In his Sand County Almanac, Aldo Leopold called November “the month for the axe. …In winter, when we are harvesting diseased or dead trees for our fuel wood, the ring of the axe is dinner gong for the chickadee tribe… Every slab of dead bark is, to them, a treasury of eggs, larvae, and cocoons.”
Dead trees are treasure troves for woodpeckers too, and in the bird world they wield the ax. Though the leaves have fallen the weather is still warm, the larvae are still active inside the bark, and the woodpeckers can hear them.
This weekend I found a pileated woodpecker excavating a dead tree in Schenley Park. Among birds, the pileated’s beak is about as close as you can come to an ax. The bird itself is the size of a crow with a beak 1.5 to 2 inches long. That may sound small but his beak hits the wood at 13-15 miles per hour so the woodpecker experiences 10G’s of force at each blow.

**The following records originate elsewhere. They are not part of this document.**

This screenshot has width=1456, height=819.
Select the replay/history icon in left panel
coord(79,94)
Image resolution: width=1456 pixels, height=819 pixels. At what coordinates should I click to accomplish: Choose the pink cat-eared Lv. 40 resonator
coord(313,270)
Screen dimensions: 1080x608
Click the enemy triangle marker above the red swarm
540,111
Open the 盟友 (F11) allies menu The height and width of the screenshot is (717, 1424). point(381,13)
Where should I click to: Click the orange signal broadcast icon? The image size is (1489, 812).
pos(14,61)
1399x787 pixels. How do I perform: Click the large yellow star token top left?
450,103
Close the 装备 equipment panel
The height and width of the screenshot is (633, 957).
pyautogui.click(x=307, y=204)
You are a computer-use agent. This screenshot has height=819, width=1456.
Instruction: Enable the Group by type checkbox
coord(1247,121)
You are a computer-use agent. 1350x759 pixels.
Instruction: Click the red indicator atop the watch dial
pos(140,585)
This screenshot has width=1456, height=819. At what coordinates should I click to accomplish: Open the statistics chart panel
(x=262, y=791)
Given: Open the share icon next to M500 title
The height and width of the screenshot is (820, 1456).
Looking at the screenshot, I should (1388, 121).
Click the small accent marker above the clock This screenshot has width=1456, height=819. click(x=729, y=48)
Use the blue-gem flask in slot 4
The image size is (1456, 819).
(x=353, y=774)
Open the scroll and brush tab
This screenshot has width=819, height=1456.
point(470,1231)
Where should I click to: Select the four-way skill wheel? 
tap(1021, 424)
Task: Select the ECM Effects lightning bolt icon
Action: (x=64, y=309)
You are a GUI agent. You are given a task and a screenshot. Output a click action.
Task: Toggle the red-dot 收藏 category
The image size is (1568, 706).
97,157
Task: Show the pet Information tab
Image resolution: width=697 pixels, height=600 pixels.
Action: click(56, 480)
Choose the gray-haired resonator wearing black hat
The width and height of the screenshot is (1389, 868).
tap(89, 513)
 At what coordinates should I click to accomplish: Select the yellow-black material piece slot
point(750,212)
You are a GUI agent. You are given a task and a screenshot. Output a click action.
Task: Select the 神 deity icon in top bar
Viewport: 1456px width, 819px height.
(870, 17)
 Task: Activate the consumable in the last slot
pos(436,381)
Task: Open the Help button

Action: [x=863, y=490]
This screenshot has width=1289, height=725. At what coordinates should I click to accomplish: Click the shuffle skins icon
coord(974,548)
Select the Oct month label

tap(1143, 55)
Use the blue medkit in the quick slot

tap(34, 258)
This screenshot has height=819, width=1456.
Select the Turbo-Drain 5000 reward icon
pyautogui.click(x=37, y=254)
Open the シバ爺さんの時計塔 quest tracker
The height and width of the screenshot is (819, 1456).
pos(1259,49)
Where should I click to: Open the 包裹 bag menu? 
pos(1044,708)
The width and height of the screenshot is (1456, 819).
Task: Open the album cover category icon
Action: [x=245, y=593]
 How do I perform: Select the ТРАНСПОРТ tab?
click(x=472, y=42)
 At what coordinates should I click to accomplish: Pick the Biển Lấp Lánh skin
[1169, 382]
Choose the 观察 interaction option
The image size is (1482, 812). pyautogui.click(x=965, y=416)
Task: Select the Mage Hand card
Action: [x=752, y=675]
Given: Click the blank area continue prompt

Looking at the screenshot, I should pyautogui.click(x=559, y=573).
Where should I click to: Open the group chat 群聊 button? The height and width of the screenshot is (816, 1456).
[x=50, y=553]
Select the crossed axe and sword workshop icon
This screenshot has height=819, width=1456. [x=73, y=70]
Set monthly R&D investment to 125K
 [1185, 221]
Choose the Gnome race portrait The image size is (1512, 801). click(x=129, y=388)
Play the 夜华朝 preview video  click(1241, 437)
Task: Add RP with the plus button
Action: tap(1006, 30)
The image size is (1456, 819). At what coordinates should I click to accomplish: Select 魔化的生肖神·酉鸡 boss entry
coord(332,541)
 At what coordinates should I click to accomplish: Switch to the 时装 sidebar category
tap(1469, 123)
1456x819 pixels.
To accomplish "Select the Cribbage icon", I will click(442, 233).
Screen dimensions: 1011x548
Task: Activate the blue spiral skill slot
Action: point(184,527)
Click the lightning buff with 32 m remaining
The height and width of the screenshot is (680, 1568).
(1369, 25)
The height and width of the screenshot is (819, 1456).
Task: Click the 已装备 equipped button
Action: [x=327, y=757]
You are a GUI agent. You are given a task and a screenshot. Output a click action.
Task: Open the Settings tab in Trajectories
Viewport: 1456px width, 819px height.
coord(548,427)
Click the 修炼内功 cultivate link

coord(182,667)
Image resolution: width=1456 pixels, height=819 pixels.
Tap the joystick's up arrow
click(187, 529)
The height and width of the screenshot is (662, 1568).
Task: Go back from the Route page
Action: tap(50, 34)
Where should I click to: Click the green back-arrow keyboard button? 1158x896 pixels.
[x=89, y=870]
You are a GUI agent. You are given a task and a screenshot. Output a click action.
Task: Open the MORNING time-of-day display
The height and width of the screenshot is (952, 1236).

It would kill you or me to slam our heads against trees but the woodpecker’s head is designed for the work. His neck absorbs the impact and his brain is cushioned by a network of flexible cartilage and spongy air-filled bone. His tongue is very long for probing the openings he creates — so long that it retracts inside to the back of his skull. It’s the right equipment for chopping trees.
Keep a lookout this month for pileated woodpeckers. November is the month for the ax.